▶ _Task item 1_: In the opinion piece on "Medicare for all," reproduce the passage between "Finally, there is" and "of the population.", inclusive, replacing "public health initiatives" with "community health programs".
▶ _Task item 2_:
Answer the following from the opinion piece on "Medicare for all."
(a) What share of medical spending do hospitals account for?
(b) In what year is the Medicare Trust Fund projected to become insolvent?
(c) In what year did Vermont shelve its single-payer plan?

▶ _Document section_:
The risks of ‘Medicare for all’
Democratic presidential candidates are pushing bold health care reforms. Leading the way is Senator Bernie Sanders’ “Medicare for all,” cosponsored by a half-dozen other presidential contenders.
Covering all uninsured Americans, and replacing our wasteful, often incomprehensible patchwork of insurance with comprehensive, no-cost coverage under a trusted public program is indeed tantalizing. Enlarged to cover dental and long-term care, Sanders’ proposal promises comprehensive benefits without premiums, deductibles, or coinsurance (saving the average Medicare couple $11,000 per year) and ending annual and lifetime benefit caps.
But there are risks in “Medicare for all.”
First, major service bottlenecks are sure to arise, as 20 million uninsured Americans gain coverage — or 30 million, if immigrants’ advocates win the battle — and another 210 million move from the cost-sharing of the current Medicare and private insurance systems to free medical care. Problems with access to care would inevitably lead to some form of rationing of care.
Second, private insurance companies charge high premiums and in turn pay high rates to health care providers. Hospitals are the largest providers (35 percent of our medical spending), for which commercial insurers’ payment rates average 67 percent higher than Medicare’s. As private insurers disappear, slashing such payments represents a big part of the savings needed to fund Medicare-for-all benefits. But at the lower payment rates, hospitals would experience an average decrease in revenues of 16 percent. The losses would be felt unevenly. Many rural hospitals — often the largest employer in town — might well close.
Of course, Medicare fees to hospitals could be raised, new rates phased in, and/or exceptions granted, but these would only hasten the bankruptcy of the Medicare Trust Fund, now projected to be insolvent in 2026. Imagine the endless battles over how to trim, tailor, and end-run these cuts.
Third, “Medicare for all” would also disrupt the largest sector of the US economy (18 percent of GDP). Beyond the loss of 500,000 insurance industry jobs, it would produce major shifts in income and employment for some 16 million physicians, dentists, psychologists, social workers, physical and occupational therapists, nurses, medical technicians, administrators, scientists and hospital/nursing home employees of all types. That’s one in eight US jobs, more than retailing or manufacturing.
Shifting 100 percent of individual care onto public financing means adding, by most credible estimates, about $30 trillion over a decade to the federal budget. By comparison, federal revenues in taxes totaled $3.3 trillion in 2018. Nothing remotely approaching this scale of economic transfer has ever been attempted.
Fourth, even if some companies eventually raised workers’ wages, returning to workers the money these companies had been spending on health benefits, many employees would end up losing on the trade as their personal taxes increased. Ironically, Sanders’ own state of Vermont enacted legislation and authorized detailed planning for a single-payer system, only to shelve it in 2015, once the price tag was revealed. It would have taxed individuals an additional 9 percent and corporations 11 percent. The immediate certainty of higher taxes outweighed the possibility of future wage gains for voters.
Finally, there is what might be called the opportunity cost of this massive shift to public financing. For a small fraction of $30 trillion, we could fund sweeping public health initiatives via subsidies for housing, food, or education that would improve the overall health of the population.

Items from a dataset
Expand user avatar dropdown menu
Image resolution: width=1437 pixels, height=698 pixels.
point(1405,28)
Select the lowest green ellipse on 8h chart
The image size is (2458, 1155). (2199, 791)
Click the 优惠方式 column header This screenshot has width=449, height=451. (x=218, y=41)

▶ _Written solution 1_:
Finally, there is what might be called the opportunity cost of this massive shift to public financing. For a small fraction of $30 trillion, we could fund sweeping community health programs via subsidies for housing, food, or education that would improve the overall health of the population.

▶ _Written solution 2_:
(a) 35 percent
(b) 2026
(c) 2015